[Dataset excerpts]
↓

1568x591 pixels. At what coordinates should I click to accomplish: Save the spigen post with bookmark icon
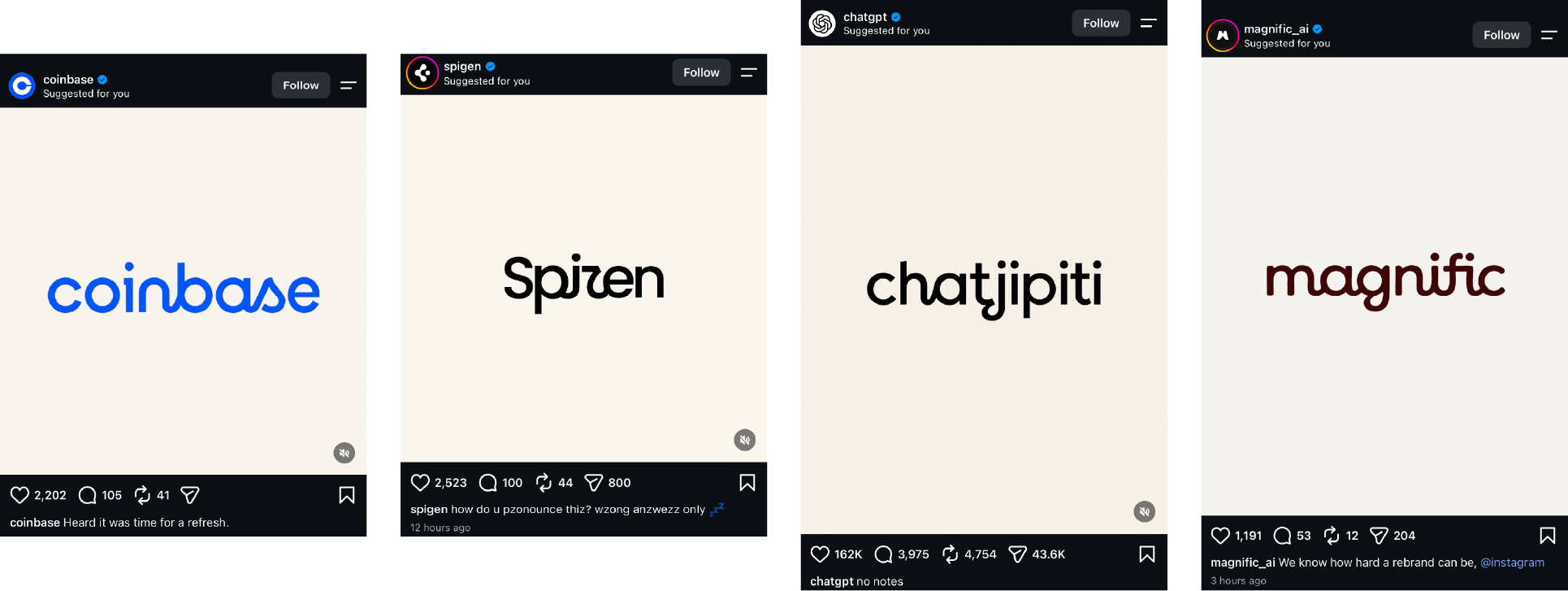pyautogui.click(x=747, y=483)
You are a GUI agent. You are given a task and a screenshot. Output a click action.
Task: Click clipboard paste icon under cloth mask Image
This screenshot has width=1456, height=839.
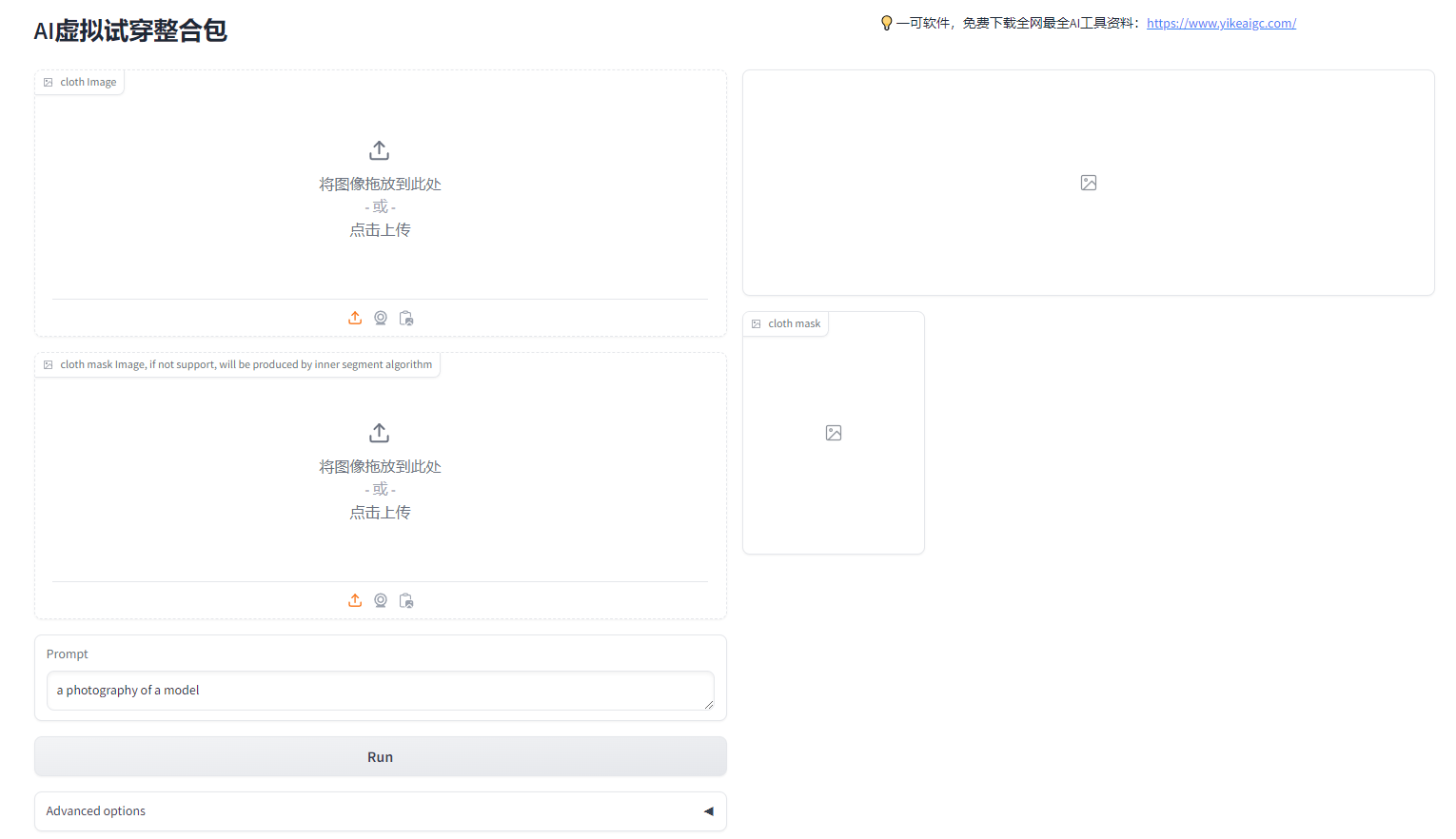pos(406,600)
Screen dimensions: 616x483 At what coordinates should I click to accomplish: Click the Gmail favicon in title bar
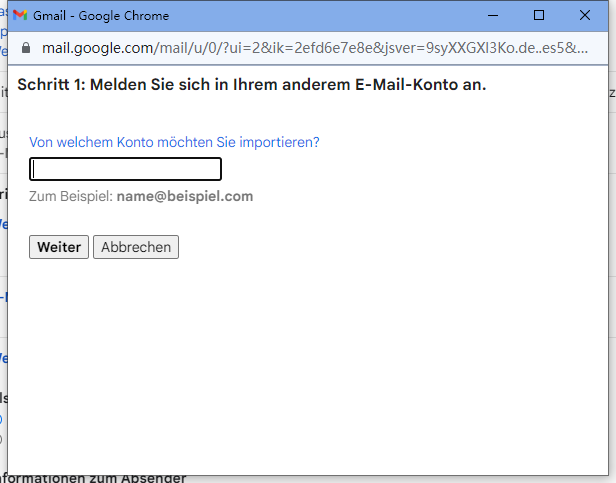click(20, 16)
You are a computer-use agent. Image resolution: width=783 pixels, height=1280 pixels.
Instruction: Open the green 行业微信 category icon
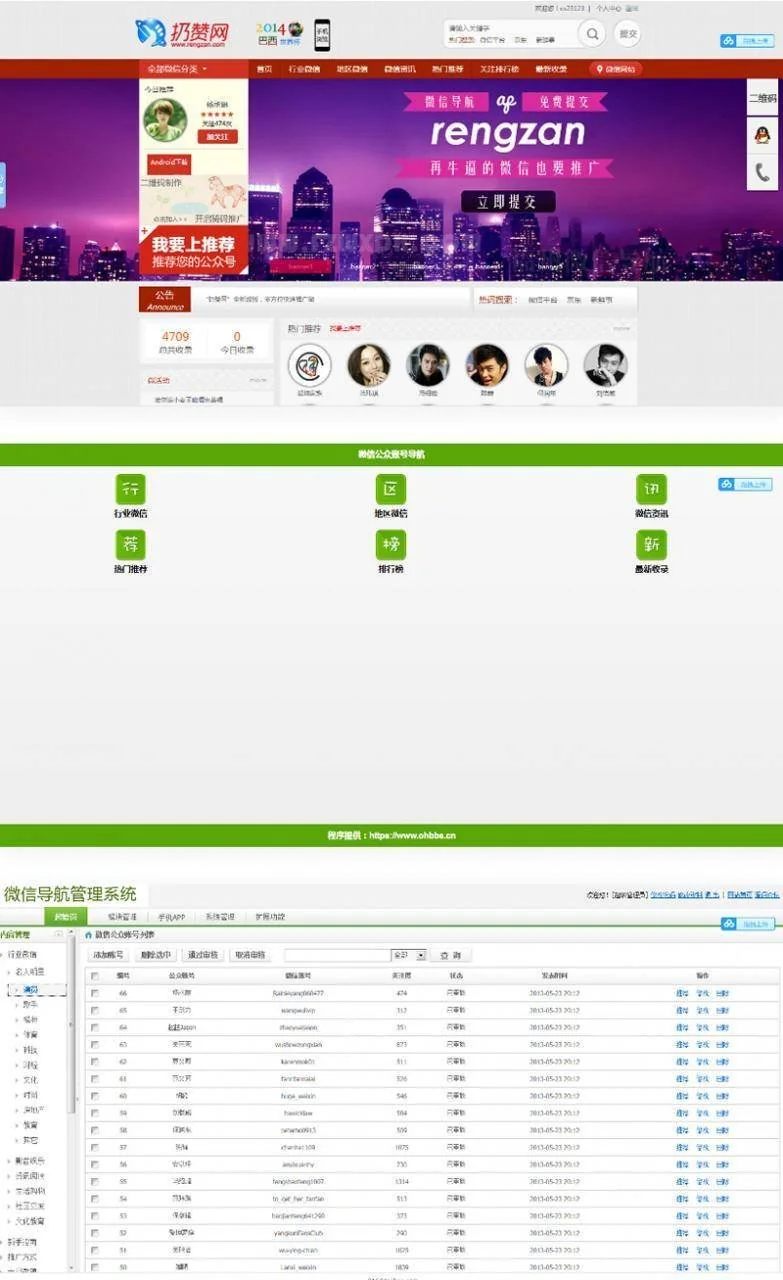click(131, 489)
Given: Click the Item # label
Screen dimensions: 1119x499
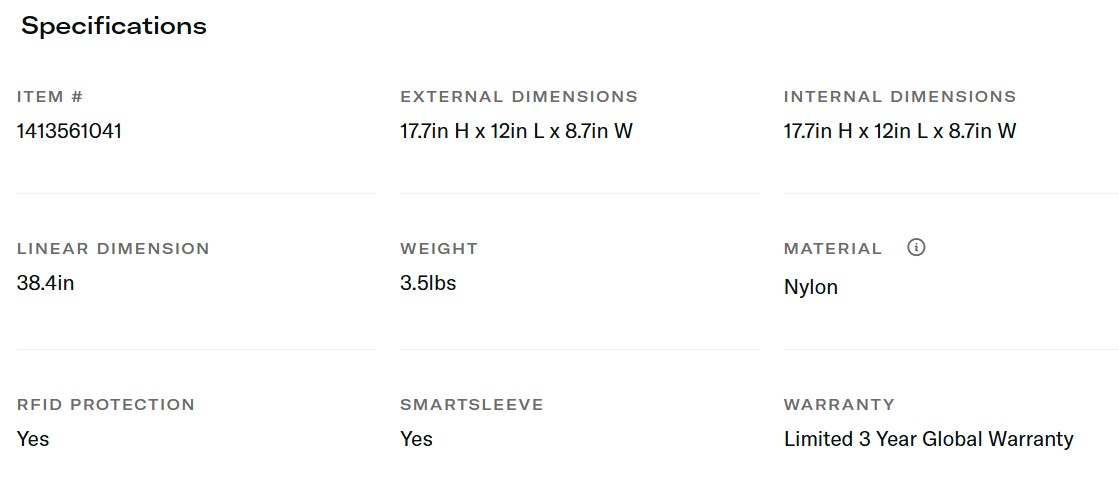Looking at the screenshot, I should [50, 97].

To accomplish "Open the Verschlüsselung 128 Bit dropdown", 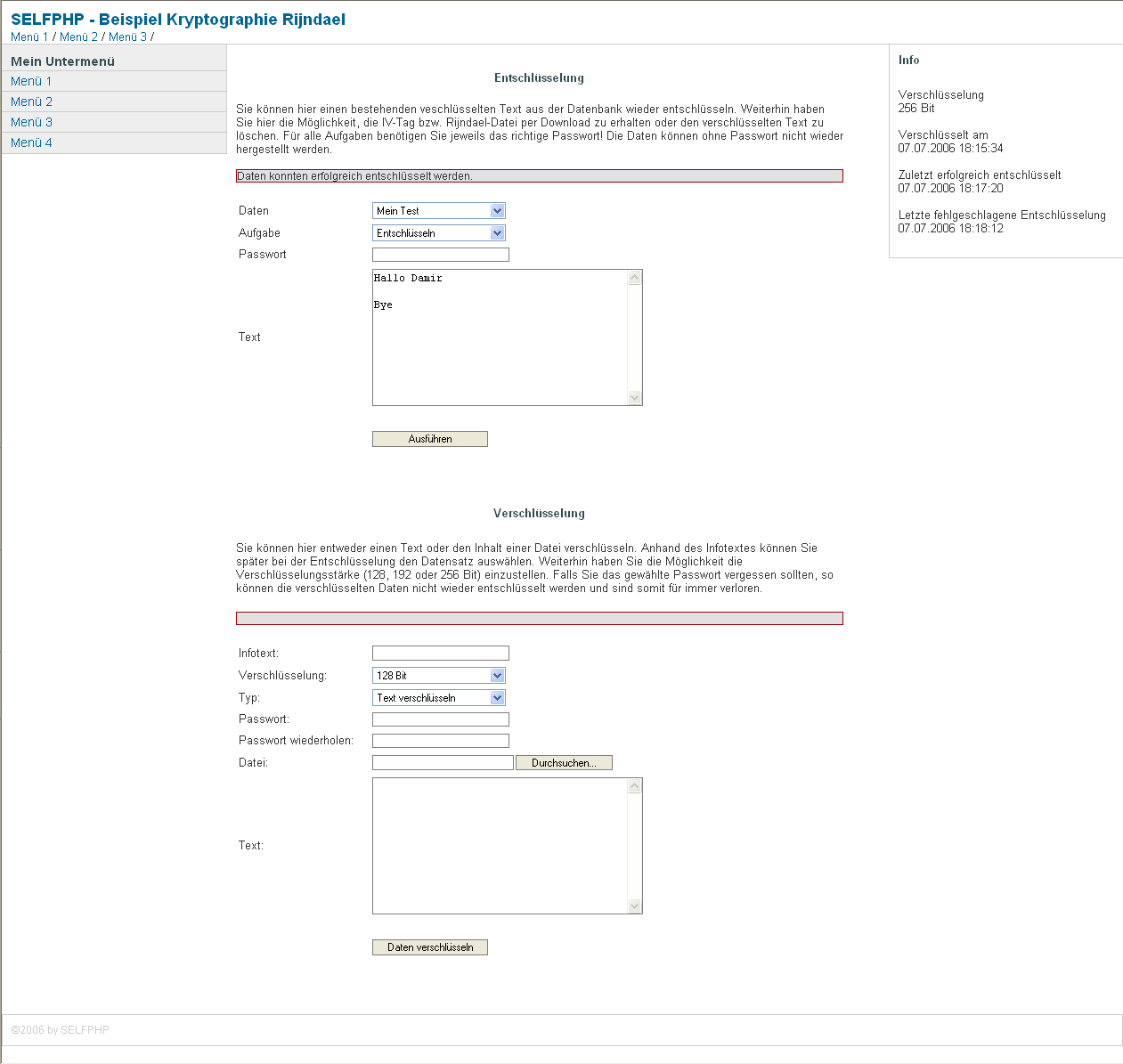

↑

— Work item —
Output all of the entries verbatim, leaving out any images.

— Solution to this problem —
1568x591 pixels. At what coordinates should I click to accomplish: Save the spigen post with bookmark icon
pyautogui.click(x=747, y=483)
You are a GUI agent. You are given a task and a screenshot. Output a click action.
Task: Click clipboard paste icon under cloth mask Image
This screenshot has width=1456, height=839.
pos(406,600)
Screen dimensions: 616x483 At what coordinates should I click to accomplish: Click the Gmail favicon in title bar
click(20, 16)
You are a computer-use agent. Image resolution: width=783 pixels, height=1280 pixels.
Instruction: Open the green 行业微信 category icon
click(131, 489)
Given: Click the Item # label
Screen dimensions: 1119x499
Looking at the screenshot, I should [50, 97].

To accomplish "Open the Verschlüsselung 128 Bit dropdown", 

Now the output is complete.